→ TÂCHE À RÉALISER:
Reprenez la rédaction du texte sur le joual et l'écriture inclusive en enchaînant directement après sa dernière phrase.

Était-ce radical pour Michel Tremblay d’écrire en joual? Pour les forces conservatrices de l’époque, tout à fait! Celles-ci qualifiaient même l’utilisation du joual comme étant un « mal de civilisation ». Aujourd’hui, l’Académie française n’est pas en reste. Institution réactionnaire par excellence, repaire réputé de collabos, imbue d’une importance qu’elle ne mérite guère, elle est catégorique : le point médian est un péril mortel pour la langue française! Plus ça change…
Petit aparté pour préciser que cette même discussion a aussi lieu en espagnol et en allemand. Voir comme exemple ce guide d’écriture inclusive en espagnol, produit par les Nations unies. Et voici un article résumant la situation au pays de Goethe. On dénote un grand nombre de similitudes, autant dans la démarche que la réaction à celle-ci.

Finalement, revenons à notre politicien et son argumentaire. Nous ne sommes point dupes : la liste de concepts qui le dérangent au point d’en parler à chaque opportunité correspond aux mêmes chimères que chassent les apôtres de l’honorable pontife médiatique PKP. Difficile d’éviter le parallèle quand on qualifie le racisme systémique de « novlangue » (nous aurons l’occasion de revenir sur cette réinterprétation de l’oeuvre d’Orwell). PSPP prend ainsi une posture familière, celle d’un homme qui s’élève au dessus de la mêlée, qui intime aux extrémistes de chaque côté de s’assagir : celui-ci, dans sa grande mansuétude, va s’occuper de couper la satanée poire en deux. Ou déléguer cette tâche à un comité de sages, comme le fait notre cher premier ministre pour une autre pomme de discorde, celle de la théorie du genre (c’est-à-dire les études du genre comme brièvement discuté dans un texte précédent).

→ ENREGISTREMENTS:
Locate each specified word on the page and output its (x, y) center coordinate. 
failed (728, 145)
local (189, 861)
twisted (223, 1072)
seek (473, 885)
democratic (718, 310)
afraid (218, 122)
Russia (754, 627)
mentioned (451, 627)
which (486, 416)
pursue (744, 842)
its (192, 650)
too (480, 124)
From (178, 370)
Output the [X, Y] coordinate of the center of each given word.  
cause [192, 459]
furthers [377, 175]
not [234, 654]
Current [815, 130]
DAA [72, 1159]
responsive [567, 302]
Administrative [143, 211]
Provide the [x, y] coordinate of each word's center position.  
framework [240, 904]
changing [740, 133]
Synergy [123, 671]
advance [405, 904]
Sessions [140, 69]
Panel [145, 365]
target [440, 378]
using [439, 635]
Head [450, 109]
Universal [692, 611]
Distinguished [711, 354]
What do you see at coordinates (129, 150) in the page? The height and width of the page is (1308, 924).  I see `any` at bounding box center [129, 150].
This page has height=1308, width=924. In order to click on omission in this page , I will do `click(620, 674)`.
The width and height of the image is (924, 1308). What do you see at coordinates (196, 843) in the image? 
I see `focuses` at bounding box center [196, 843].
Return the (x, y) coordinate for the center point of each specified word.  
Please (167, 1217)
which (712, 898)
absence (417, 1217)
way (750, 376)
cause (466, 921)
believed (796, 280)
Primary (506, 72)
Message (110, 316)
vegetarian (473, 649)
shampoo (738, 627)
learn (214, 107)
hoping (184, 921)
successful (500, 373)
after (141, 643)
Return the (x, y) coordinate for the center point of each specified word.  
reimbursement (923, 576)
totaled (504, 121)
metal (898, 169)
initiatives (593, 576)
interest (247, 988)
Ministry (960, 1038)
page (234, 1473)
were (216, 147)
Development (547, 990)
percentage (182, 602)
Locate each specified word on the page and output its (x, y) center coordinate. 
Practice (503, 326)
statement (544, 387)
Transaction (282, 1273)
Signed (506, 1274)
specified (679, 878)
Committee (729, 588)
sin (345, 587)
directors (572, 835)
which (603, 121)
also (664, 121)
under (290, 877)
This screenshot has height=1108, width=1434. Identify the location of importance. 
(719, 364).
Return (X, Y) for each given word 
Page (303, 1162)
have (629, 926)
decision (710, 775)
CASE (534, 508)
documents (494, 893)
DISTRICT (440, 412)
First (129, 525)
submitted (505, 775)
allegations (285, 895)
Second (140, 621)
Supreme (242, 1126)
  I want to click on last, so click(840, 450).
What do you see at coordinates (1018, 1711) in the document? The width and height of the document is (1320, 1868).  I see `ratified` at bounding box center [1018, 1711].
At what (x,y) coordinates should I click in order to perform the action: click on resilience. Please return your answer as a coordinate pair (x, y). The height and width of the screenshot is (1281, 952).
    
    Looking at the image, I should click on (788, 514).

→ RÉPONSE CI-DESSOUS:
Cependant, cette posture n’apparait pas justifiée, en vue de la banalité de l’écriture inclusive. Où sont donc l’extrémisme et le radicalisme dans ce processus d’exploration linguistique? (Si l’on a manqué quelque chose, faites-nous le savoir - voir la section commentaires plus bas).
Sans motivation concrète, on se doit de présumer que le politicien s’accroche à cette mode à des fins électoralistes : il faut bien avouer que celle-ci rapporte gros, autant en terme économique (comme le témoignent les parts de marchés de Québecor) qu’en terme politique. Ce que l’on trouve lamentable dans la mesure que son parti ait autrefois été une force progressiste dans notre province, comme il le souligne lui-même dans son texte. Terminons en lui posant une question tangentielle : si l’on fait confiance à un spécialiste de la pédagogie afin de mettre à jour le contenu de nos cours de mathématique, devrait-on faire approuver ce travail par une commission parlementaire? Ou cette obligation s’applique uniquement à la littérature et l’éducation sexuelle?
…
Ah! On a oublié de revenir sur l’aspect coercitif de tout ceci. Franchement, on n’a tellement rien trouvé à ce niveau, à travers nos lectures, qu’on avait un peu oublié. La seule approche qui pourrait vaguement s’apparenter à une forme de contrainte, c’est l’inclusion de l’écriture inclusive dans des guides de rédactions tels que produits par nos universités et nos administrations publiques. Ce qui est, en fin de compte, une restriction équivalente a un code de conduite ou un manuel de l’employé. En voici une liste non exhaustive, on vous laisse y jeter un coup d’œil et voir par vous-même.
Voici le guide d’écriture inclusive de l’Université Laval. Et aussi celui de l’Université de Montréal.
Le guide de l’Institut national de la recherche scientifique.
Et celui de l’Université du Québec en Abitibi-Témiscamingue.
Depuis plusieurs années l’OQLF produit une formation sur l’écriture épicène et en bonus, cette banque de termes épicènes. Le gouvernement canadien offre aussi un outil similaire.